Mais attendu que les aliments ne sont accordés que dans la proportion du besoin de celui qui les réclame, et de la fortune de celui qui les doit ; qu'en outre, il n'y a pas de solidarité entre les débiteurs d'aliments, de sorte que le montant de la dette de chacun d'eux doit être fixée en ayant égard à ses ressources personnelles.
Que ce principe de proportionnalité exclut la méthode du pourcentage qui entraînerait une évolution automatique de la part contributive de chacun des co-obligés par rapport à celle des besoins du créancier, sans plus tenir compte de la faculté contributive du débiteur d'aliments ; qu'il en résulte que la part contributive doit être chiffrée par rapport au besoin du créancier d'aliment, et de la fortune du débiteur, laquelle évoluera en fonction de l'indexation que le premier juge a fixé à juste raison sur l'indice du prix de la consommation - ensemble ménage- France entière - HORS TABAC - publié à l'INSEE, et pour la première fois, celle-ci en l'espèce interviendra le 1er janvier 2009.

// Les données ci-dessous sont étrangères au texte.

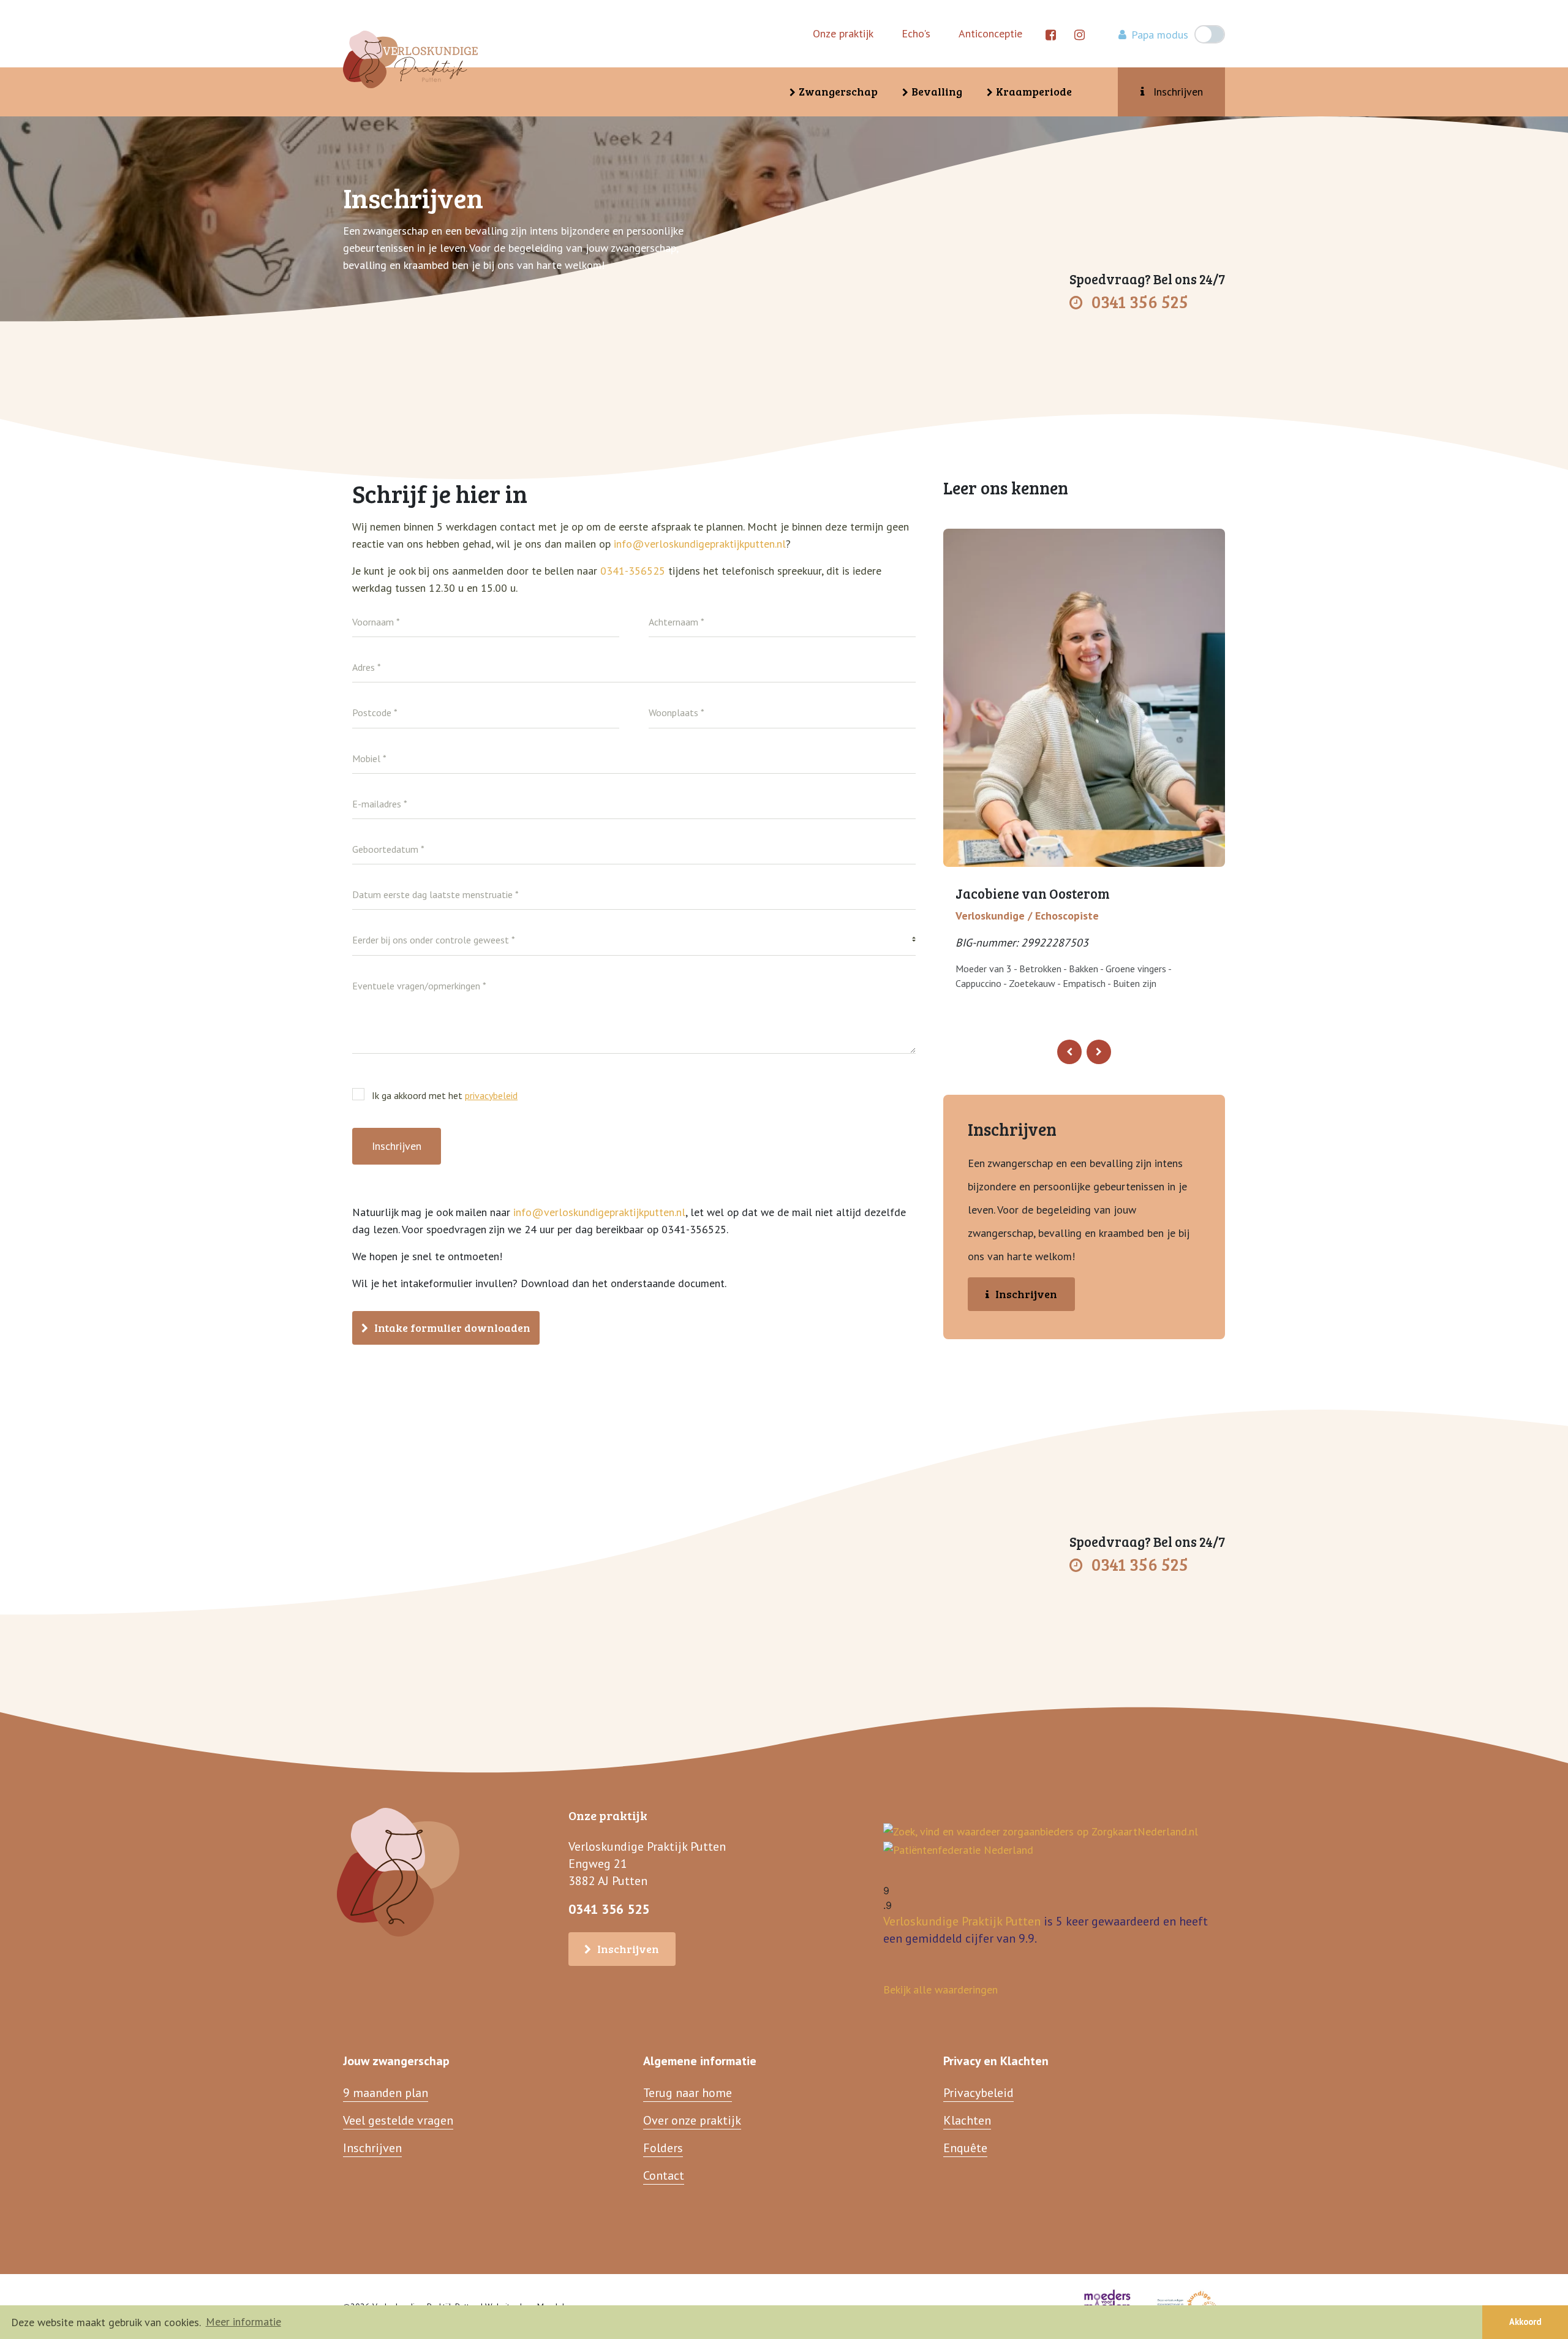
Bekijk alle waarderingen (940, 1989)
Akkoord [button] (1525, 2321)
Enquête (965, 2148)
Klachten (967, 2120)
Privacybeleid (978, 2093)
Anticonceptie (990, 33)
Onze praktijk (843, 33)
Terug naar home (687, 2093)
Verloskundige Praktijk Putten (962, 1921)
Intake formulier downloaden (452, 1327)
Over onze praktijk (692, 2120)
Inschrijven (1178, 92)
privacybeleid (491, 1095)
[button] (1069, 1052)
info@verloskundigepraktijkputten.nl (700, 544)
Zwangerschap (838, 91)
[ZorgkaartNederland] (1040, 1831)
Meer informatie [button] (243, 2321)
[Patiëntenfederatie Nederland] (958, 1849)
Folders (663, 2148)
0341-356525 (634, 571)
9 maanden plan (385, 2093)
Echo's (916, 33)
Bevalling (936, 91)
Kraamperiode (1034, 91)
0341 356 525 (1139, 301)
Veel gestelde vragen (398, 2120)
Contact (663, 2175)
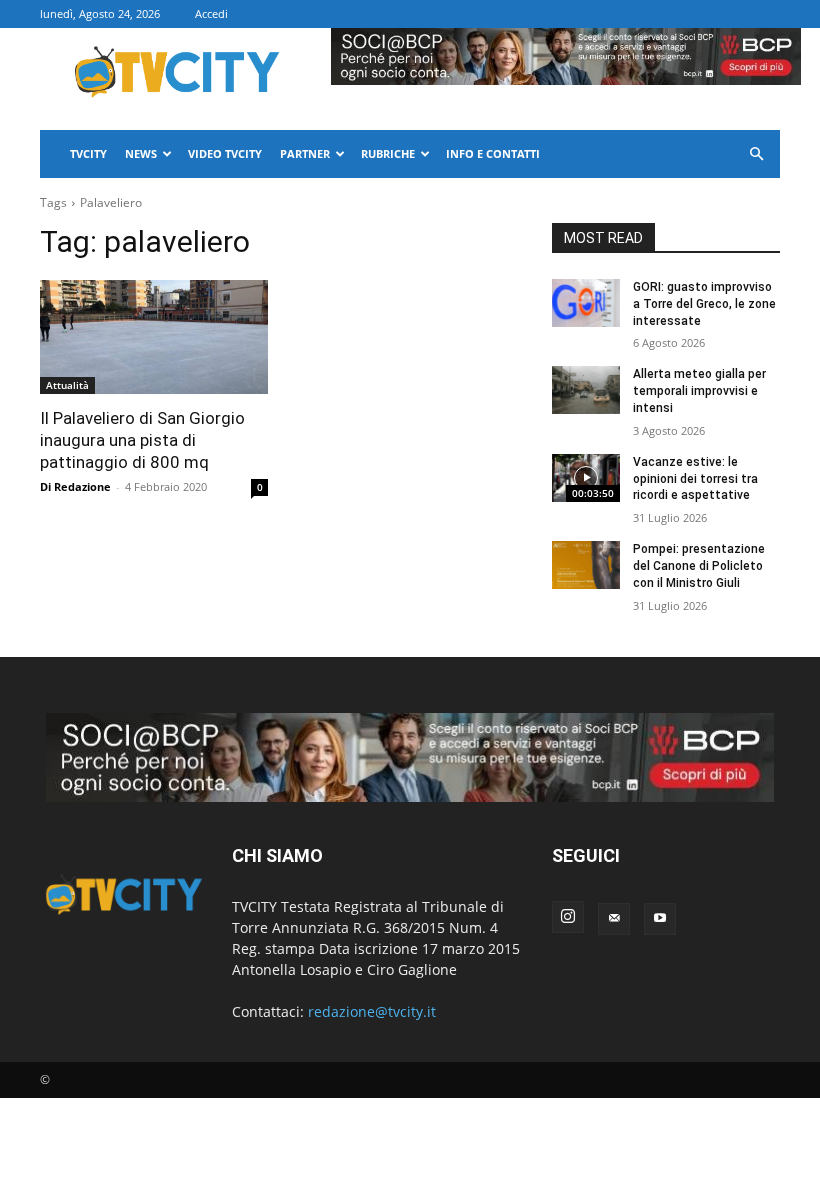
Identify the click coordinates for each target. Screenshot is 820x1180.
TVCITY (88, 153)
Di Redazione (75, 486)
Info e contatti (493, 153)
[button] (756, 154)
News (141, 153)
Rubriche (388, 153)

Que par ailleurs, il n'appartient pas à la juridiction de décider de l'indice applicable à la créance d'aliments qui relève du pouvoir du président du conseil Général.
Attendu qu'il sera donné acte à Mesdames Renée et Simone Z..., Yannick B... et Emmanuelle E... de ce qu'ils acceptent de régler la somme qui est sollicitée à leur encontre par la Maison de retraite, portant ainsi la somme totale acquittée par les co-obligés alimentaires à celle de 440 €, au lieu de 356 € ;
Que toutefois, il n'y a pas lieu de mettre à la charge des autres co-obligés alimentaires le solde restant dû dont la faculté de contribution a été exactement appréciée par le premier juge, eu égard à leurs ressources et charge respectives rapportées dans la décision déférée, qui ne leur permettent pas de contribuer davantage en l'absence de modification de leur situation depuis le prononcé de la décision.
Attendu qu'eu égard aux circonstances de la cause, il n'y a pas lieu à application de l'article 700 du Code de procédure civile ; qu'en revanche, les dépens d'appel seront mis à la charge de la maison de retraite "La Pelaudine".
PAR CES MOTIFS
La Cour, statuant par défaut, en dernier ressort, après débats en chambre du conseil et après en avoir délibéré conformément à la loi ;
REFORME partiellement le jugement entrepris,
Et STATUANT à nouveau,
FIXE la créance alimentaire de Madame Andrée Georgette Y... veuve Z... à la somme de 554,33€,
DONNE acte à Mesdames Renée et Simone Z..., Yannick B... et Emmanuelle E... de ce qu'ils offrent respectivement de régler, Mesdames Renée et Simone Z... la somme mensuelle de 83 €, Yannick B... et Emmanuelle E..., celle de 26,50 €, et en cas de besoin, les CONDAMNE à payer respectivement ces sommes,
CONFIRME le jugement pour le surplus,
CONDAMNE la maison de retraite médicalisée "La Pelaudine" à EYMOUTIERS (87) aux dépens d'appel en accordant à la SCP CHABAUD DURAND-MARQUET le bénéfice de l'article 699 du Code de procédure civile.